To use the application features that rely on external AI services, you need to obtain API keys from the respective playgrounds. Follow the instructions below for each platform.
To retrieve your API key for the Cloud AI Playground, refer to the documentation: API Key for Cloud AI Playground
To retrieve your API key for the Cloud AI Playground, refer to the documentation: API Key for Allam Playground
Once you have obtained the keys, make sure to securely store them in your environment configuration or secrets manager as per your project’s security guidelines.
To securely manage your API keys, it is recommended to store them as environment variables. This approach helps avoid hardcoding sensitive information in your codebase.
For instructions on setting environment variables on your system, refer to the documentation:
Setup Environment Variables
💡 Once set, your application can access the API key using standard environment variable access methods in your programming language (e.g.,
os.environin Python).
To launch the application, execute the following command from the application directory:
streamlit run .\src\ChatApp.pyThis will start the interactive web interface where you can configure and use the application.
Choose the Large Language Model (LLM) provider you want to use (e.g., CloudAI Playground, Allam Playground, etc.). This determines the backend service that will process your queries.
Enter the API key associated with the selected LLM instance. This is required to authenticate and access the model's capabilities.

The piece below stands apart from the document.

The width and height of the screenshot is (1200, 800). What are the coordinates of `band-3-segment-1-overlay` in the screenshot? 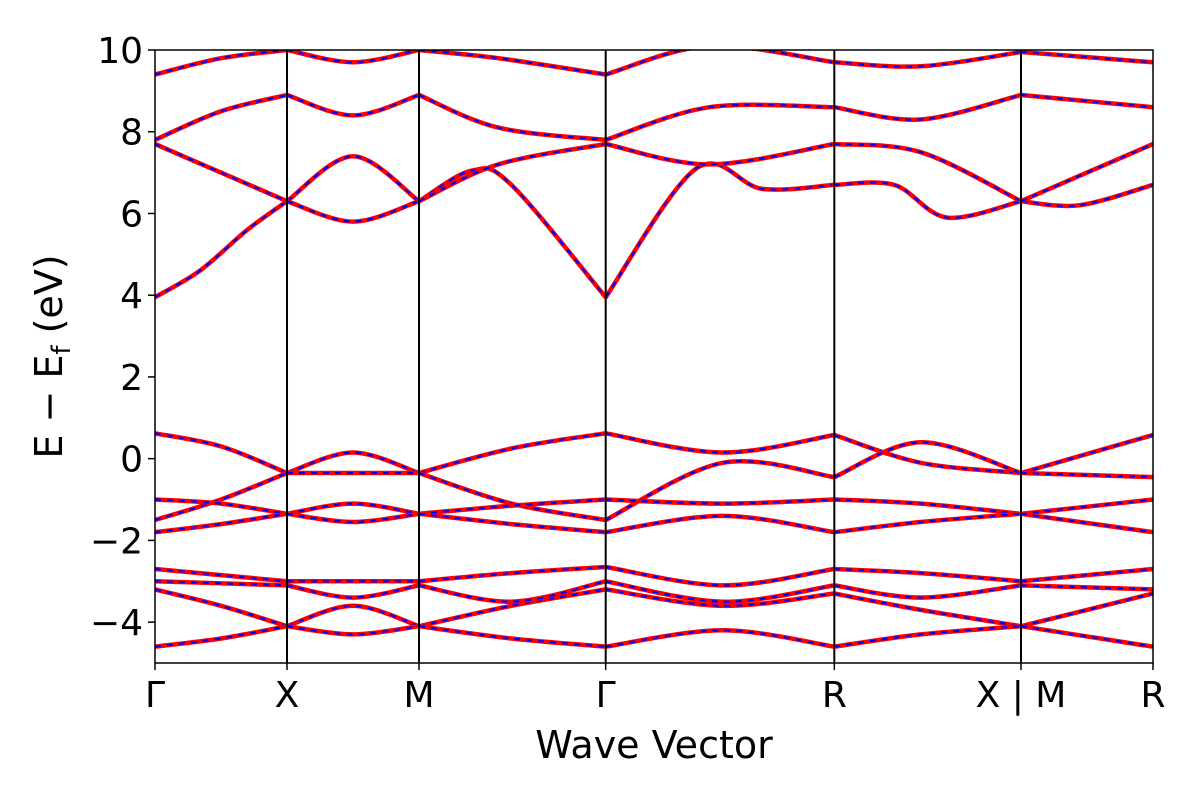 It's located at (353, 57).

After selecting the provider, choose the specific model (e.g., Llama-3.3-70B, Llama-3.1-8B, etc.) that best suits your use case.

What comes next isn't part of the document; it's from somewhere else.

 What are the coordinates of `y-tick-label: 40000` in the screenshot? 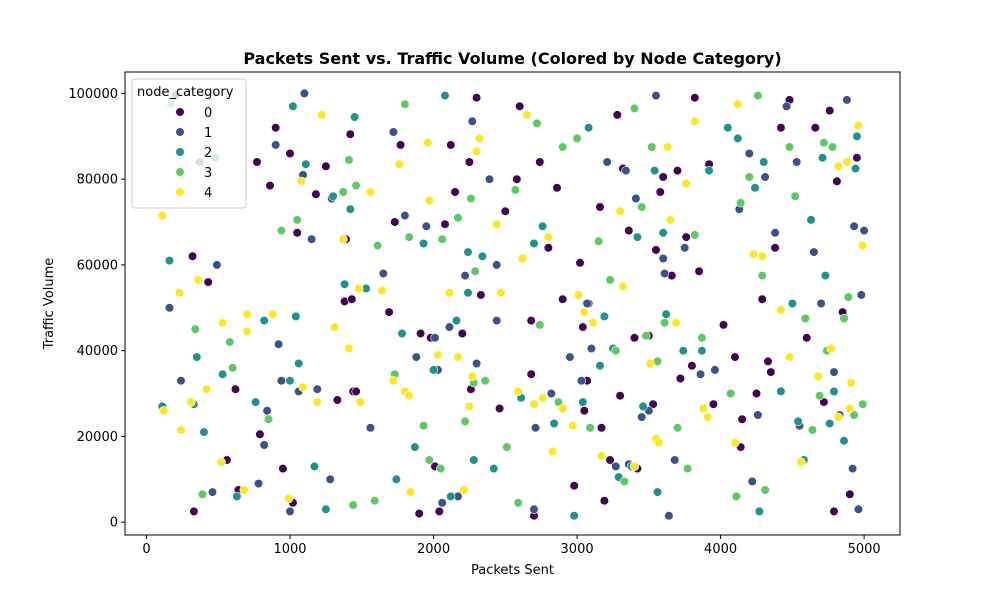 It's located at (98, 352).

If your workflow involves document embeddings (e.g., for semantic search), select the embedding service provider and configure its API key.
Choose the embedding model (e.g., BAAI/bge-base-en-v1.5) to convert your documents into vector representations.
Upload one or more PDF documents that you want the application to process. These documents will be parsed and embedded for querying.
Decide how you want to manage the document data in the vector database. The following options are available:
- Use Existing – Query the existing database without modifying it.
- Add to Existing Database – Append new documents to the current database.
- Generate New Database – Clear existing data and create a new database from uploaded files.
- Clear Database – Remove all data from the current database.
- No Database – Skip database usage and query the LLM directly.
- Clear Chat History – Reset the current chat session.
✅ Once all configurations are complete, you can begin interacting with the application through the chat interface.